But since the Web has largely been built over the past five years, it's considered far less fraught with Y2K threats -- indeed most new systems on the shelf now are mostly certified as bug-proof -- and it also holds the promise of fast-growing e-commerce.

The growth of great "Web farms," armies of small computer servers patched together at large Internet sites to handle millions of users, is helping drive the industry's growth.

Intel Corp., the largest chip maker in the world, underscored that growth potential last week when it told a conference it was shifting its product development to the Internet to capture the $1 trillion it expects from e-commerce by 2002. "The Internet," said Intel Executive Vice President Paul Otellini, "is as important to Intel's future as silicon was in our past."

In getting set to take on the new millennium, the fast-moving e- commerce boom is reminding people that time waits for no one -- even if it is a bit buggy.

"People are trying to gain competitive advantage in e-commerce," said Hambrecht and Quist analyst Walter Winnitzki.

"A lot of investment in infrastructure is going toward supporting that. There's some caution over Y2K, but companies have to keep moving forward."

Copyright 1999 Reuters Limited. All Rights Reserved

-- Diane J. Squire (, March 07, 1999.

Small bleep on news last night concerning computers and wall street. "All is well so far".... figure's.

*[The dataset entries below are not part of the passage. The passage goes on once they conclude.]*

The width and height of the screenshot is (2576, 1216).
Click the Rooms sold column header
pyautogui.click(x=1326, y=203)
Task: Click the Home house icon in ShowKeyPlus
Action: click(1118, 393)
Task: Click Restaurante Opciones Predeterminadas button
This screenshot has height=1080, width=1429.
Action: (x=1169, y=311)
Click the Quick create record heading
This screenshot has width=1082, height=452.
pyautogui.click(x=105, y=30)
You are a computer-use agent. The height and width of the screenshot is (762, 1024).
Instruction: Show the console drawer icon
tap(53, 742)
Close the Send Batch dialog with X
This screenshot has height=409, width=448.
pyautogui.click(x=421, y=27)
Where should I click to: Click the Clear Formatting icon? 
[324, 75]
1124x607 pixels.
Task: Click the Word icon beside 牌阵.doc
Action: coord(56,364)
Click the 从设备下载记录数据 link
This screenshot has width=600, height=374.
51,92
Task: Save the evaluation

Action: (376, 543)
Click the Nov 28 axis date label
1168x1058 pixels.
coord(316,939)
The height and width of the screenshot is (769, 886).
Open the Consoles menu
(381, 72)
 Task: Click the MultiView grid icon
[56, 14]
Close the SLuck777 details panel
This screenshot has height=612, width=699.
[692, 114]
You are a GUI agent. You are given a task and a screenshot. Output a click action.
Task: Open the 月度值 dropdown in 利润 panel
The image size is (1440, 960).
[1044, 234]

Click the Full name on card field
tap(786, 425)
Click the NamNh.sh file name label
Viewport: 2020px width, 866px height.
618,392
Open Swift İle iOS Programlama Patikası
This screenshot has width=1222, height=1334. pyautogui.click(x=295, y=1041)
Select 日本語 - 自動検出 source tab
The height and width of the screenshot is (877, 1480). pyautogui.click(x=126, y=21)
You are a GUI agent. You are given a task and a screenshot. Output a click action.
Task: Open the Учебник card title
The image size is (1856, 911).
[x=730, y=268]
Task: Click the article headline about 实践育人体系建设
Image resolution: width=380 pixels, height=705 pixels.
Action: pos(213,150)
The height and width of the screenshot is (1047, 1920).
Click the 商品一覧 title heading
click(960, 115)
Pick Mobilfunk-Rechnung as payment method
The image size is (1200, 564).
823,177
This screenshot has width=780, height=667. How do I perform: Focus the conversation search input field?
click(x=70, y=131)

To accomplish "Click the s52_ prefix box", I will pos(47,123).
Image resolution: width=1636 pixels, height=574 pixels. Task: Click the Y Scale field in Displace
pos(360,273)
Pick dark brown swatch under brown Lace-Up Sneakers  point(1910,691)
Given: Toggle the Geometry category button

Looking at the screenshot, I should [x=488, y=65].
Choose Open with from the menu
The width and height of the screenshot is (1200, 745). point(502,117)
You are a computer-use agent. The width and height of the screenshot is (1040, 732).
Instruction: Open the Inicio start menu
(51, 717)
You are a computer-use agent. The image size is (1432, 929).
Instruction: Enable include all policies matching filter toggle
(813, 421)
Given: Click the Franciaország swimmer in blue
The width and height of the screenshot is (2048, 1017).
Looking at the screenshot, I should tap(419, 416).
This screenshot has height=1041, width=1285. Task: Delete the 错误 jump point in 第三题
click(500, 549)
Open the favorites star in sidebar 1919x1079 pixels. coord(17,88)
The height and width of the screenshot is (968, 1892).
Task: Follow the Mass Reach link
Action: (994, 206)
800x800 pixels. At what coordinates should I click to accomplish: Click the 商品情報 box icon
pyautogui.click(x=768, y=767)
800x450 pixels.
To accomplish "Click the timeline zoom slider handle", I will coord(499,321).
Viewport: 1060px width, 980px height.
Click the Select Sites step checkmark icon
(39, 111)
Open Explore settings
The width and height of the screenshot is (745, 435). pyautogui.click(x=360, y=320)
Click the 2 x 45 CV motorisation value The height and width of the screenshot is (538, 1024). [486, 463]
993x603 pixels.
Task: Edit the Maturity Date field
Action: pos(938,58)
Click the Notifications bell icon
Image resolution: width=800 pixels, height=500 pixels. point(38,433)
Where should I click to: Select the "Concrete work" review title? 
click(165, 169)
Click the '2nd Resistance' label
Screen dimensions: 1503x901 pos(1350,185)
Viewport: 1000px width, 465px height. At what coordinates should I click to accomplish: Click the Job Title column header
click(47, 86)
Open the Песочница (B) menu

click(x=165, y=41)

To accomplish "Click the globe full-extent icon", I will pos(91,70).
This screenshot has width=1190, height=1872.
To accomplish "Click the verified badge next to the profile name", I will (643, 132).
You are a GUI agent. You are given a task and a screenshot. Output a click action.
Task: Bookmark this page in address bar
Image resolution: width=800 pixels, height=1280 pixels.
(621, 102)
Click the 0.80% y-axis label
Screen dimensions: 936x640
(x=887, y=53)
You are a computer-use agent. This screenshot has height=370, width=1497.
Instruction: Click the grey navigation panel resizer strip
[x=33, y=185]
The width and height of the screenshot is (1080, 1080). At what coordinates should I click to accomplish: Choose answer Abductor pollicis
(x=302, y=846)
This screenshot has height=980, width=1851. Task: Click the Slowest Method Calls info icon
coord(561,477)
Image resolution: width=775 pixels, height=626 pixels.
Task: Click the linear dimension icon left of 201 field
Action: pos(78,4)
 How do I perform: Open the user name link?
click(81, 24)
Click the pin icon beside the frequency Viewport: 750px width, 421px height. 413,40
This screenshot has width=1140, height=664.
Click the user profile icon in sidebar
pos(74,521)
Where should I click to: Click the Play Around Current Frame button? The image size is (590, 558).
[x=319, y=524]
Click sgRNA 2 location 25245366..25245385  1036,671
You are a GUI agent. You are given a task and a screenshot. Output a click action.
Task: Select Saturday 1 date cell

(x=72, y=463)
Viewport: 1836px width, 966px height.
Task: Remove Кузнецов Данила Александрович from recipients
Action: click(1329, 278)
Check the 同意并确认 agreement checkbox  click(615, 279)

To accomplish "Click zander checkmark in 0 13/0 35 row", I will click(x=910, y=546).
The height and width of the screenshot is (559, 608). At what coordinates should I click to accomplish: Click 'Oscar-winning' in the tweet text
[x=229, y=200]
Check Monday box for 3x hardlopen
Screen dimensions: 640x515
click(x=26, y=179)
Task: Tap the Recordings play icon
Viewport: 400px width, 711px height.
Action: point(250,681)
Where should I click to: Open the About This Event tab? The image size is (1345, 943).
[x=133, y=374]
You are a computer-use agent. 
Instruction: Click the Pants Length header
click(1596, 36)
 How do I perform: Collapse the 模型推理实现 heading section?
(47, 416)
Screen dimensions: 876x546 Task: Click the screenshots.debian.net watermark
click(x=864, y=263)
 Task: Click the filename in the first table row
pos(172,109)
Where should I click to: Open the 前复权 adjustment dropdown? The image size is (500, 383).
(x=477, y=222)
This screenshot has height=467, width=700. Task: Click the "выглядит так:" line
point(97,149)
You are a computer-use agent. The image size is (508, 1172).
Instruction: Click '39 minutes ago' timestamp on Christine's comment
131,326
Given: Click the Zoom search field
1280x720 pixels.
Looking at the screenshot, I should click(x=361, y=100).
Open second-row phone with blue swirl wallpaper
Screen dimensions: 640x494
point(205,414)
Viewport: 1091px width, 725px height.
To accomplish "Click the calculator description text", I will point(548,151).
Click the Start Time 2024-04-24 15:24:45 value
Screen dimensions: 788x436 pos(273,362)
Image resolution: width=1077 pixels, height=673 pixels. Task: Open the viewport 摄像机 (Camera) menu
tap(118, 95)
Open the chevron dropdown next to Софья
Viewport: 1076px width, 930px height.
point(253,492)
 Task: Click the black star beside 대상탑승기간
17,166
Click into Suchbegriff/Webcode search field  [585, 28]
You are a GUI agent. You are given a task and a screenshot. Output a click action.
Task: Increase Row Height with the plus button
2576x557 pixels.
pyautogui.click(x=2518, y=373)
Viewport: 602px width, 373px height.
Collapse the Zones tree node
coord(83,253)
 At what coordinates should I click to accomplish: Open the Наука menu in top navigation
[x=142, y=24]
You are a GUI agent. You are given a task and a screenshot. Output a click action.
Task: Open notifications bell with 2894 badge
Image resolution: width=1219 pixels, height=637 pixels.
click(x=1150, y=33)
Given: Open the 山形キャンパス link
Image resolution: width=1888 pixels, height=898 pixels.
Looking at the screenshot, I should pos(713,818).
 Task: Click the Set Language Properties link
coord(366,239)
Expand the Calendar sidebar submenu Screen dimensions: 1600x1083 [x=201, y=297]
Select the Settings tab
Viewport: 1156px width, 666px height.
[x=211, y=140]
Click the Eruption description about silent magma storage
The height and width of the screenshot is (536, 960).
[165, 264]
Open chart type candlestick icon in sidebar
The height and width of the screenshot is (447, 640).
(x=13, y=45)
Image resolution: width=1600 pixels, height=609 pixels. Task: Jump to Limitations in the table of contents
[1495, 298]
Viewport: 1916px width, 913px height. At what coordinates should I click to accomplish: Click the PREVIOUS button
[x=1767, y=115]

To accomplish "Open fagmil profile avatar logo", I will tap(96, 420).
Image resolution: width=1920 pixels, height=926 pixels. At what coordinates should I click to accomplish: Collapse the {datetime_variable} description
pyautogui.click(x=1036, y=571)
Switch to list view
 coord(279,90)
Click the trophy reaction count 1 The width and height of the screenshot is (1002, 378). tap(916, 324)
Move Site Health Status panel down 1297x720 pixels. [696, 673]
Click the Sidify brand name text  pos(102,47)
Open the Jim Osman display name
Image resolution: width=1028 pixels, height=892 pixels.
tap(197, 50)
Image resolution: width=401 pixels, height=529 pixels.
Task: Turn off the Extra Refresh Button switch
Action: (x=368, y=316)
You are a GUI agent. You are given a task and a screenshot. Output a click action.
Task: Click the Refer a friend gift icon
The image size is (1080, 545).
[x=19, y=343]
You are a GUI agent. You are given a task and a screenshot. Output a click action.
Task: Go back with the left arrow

Sure makes it hard to talk to others about it. They see things like this and blow it off. Am having alittle luck. Several friends seem to be getting a little interested.

-- Moore Dinty moore (, March 07, 1999.

One reason that I am incredulous about the claims that Y2K will only be a "bump in the road," is that just about every statement by government officials and business leaders is positive. This is true about the global situation as well as the speaker's own area of responsibility.

Given that Y2K is such a large and insinuous problem and a year ago Senator Bennett was saying that we would be toast if we did not make rapid progress, I would expect more statements about possible or even probable failures. I am thinking of something similar to what is being said in the UK today.

I guess until a big failure, like an extended power outage or the bankruptcy of a major corporation, we will not start to hear truthful statements from the powers-that-be.

-- Incredulous (, March 07, 1999.

I meant insidious not insinuous.

-- Incredulous (, March 07, 1999.

If the financial community keeps reading articles like this then they'll remain fast asleep...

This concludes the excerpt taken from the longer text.